-- Start of Material --
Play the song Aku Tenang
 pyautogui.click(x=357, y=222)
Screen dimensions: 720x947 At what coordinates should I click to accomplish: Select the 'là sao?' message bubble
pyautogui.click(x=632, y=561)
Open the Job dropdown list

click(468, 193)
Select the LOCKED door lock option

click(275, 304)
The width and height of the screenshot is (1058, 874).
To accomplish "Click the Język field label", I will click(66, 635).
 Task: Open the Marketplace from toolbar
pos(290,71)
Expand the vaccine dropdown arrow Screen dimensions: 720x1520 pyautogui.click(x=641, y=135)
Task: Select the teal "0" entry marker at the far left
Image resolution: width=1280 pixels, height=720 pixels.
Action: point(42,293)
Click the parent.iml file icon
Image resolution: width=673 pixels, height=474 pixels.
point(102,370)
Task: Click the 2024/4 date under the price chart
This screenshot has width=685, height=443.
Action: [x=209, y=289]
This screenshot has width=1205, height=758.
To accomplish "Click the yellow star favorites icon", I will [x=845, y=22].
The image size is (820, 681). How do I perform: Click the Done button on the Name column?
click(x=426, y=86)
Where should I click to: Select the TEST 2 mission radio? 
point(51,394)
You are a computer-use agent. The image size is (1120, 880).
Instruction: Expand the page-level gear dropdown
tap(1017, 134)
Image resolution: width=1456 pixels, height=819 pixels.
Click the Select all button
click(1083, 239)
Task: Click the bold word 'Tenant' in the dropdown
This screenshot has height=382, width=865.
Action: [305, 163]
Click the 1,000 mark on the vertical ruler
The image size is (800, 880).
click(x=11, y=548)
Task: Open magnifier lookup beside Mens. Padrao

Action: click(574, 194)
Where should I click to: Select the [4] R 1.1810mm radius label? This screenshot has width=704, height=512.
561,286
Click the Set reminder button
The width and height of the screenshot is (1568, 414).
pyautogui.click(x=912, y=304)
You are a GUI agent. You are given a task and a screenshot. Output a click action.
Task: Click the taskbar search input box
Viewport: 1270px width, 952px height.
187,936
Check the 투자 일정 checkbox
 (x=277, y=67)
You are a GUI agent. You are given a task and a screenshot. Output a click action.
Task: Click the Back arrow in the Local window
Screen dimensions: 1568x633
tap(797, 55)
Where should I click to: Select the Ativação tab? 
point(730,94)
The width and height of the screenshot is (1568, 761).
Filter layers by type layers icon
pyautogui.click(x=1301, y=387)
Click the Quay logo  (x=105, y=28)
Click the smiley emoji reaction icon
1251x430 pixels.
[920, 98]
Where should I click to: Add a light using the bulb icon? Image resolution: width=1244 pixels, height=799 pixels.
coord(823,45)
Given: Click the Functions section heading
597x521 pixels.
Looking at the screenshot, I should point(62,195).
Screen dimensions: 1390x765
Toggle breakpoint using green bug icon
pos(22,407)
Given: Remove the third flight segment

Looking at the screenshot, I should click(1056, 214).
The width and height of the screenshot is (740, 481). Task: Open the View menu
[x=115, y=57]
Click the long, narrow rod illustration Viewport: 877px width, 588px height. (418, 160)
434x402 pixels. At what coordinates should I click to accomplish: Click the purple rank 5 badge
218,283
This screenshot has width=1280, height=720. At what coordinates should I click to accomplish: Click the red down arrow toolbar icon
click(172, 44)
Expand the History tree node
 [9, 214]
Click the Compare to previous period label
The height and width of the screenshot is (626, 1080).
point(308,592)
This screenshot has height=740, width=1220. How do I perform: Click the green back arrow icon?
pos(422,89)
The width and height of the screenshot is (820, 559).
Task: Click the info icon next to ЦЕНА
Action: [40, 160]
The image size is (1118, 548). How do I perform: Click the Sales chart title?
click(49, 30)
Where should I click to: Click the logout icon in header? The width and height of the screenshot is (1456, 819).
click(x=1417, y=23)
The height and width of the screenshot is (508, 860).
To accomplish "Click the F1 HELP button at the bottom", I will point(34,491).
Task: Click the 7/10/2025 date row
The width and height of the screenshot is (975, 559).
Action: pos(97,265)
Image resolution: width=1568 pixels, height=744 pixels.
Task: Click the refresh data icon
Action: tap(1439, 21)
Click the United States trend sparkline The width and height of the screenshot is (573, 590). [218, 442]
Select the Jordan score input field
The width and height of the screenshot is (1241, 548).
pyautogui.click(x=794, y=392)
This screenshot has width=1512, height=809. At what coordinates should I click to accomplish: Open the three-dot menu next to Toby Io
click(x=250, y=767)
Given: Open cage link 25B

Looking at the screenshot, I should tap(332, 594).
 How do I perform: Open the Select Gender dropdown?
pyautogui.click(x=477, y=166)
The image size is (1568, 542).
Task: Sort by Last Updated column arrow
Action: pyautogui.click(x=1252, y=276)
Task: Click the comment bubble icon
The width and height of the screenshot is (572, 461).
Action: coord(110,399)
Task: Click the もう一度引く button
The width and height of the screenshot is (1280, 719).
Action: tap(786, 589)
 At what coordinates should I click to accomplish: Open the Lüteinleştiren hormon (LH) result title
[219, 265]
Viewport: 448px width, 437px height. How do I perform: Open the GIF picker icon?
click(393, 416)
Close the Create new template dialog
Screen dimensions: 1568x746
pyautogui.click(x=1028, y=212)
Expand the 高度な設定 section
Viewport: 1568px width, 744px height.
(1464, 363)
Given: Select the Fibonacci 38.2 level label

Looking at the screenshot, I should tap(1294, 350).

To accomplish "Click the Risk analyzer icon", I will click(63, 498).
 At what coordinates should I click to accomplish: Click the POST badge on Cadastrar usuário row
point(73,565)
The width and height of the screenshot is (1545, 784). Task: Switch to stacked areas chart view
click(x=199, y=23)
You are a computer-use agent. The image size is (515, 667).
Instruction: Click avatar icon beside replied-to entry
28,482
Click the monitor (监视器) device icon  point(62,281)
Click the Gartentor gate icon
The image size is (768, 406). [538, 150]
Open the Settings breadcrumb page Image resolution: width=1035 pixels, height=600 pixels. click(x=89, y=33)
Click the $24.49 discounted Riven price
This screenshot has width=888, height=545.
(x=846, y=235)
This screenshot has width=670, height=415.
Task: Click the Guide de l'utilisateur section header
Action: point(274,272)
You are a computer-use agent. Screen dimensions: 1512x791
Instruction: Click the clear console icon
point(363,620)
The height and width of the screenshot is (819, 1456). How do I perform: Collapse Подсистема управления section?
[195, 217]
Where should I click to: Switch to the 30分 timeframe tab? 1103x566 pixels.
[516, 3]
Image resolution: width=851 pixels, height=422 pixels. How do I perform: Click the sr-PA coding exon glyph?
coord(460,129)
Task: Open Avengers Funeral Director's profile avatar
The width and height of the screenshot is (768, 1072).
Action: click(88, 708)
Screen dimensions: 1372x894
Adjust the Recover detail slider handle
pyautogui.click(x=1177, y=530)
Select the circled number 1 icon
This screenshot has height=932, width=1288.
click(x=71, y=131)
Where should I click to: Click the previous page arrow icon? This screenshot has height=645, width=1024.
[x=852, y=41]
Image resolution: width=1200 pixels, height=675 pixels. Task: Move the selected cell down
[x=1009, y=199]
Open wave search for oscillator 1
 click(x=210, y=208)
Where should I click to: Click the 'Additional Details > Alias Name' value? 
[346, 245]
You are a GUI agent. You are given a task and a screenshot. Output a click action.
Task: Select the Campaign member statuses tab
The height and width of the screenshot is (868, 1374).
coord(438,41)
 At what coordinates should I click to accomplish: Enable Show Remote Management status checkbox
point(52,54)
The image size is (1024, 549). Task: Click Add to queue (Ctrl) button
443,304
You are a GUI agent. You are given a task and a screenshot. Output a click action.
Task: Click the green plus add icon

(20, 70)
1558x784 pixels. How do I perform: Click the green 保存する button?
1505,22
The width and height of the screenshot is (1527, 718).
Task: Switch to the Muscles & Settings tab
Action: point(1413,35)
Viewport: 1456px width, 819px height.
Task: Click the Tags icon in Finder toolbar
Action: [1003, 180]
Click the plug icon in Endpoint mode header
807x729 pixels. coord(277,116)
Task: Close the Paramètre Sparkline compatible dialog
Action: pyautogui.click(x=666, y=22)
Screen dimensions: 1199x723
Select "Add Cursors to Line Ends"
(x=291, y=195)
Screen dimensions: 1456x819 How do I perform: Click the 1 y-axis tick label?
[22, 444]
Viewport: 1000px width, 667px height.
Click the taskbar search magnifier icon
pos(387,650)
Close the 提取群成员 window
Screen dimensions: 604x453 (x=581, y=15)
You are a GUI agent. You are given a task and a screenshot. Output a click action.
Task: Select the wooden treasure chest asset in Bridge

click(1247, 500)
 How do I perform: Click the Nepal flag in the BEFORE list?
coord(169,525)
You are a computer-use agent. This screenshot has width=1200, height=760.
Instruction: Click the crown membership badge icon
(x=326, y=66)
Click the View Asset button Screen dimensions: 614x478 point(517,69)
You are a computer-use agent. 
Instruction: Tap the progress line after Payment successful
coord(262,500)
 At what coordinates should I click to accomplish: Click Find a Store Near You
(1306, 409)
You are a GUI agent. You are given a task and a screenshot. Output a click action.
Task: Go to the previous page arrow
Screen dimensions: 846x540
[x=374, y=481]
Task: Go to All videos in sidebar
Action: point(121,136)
-- End of Material --
◆ What is expected ◆
Recast the records from the line containing "The width and height of the screenshot is (1058, 874)." through the line containing "Action: point(42,293)" as a numbered list, leaving out any blank lines.

◆ Finished task ◆
1. The width and height of the screenshot is (1058, 874).
2. To accomplish "Click the Język field label", I will click(66, 635).
3.  Task: Open the Marketplace from toolbar
4. pos(290,71)
5. Expand the vaccine dropdown arrow Screen dimensions: 720x1520 pyautogui.click(x=641, y=135)
6. Task: Select the teal "0" entry marker at the far left
7. Image resolution: width=1280 pixels, height=720 pixels.
8. Action: point(42,293)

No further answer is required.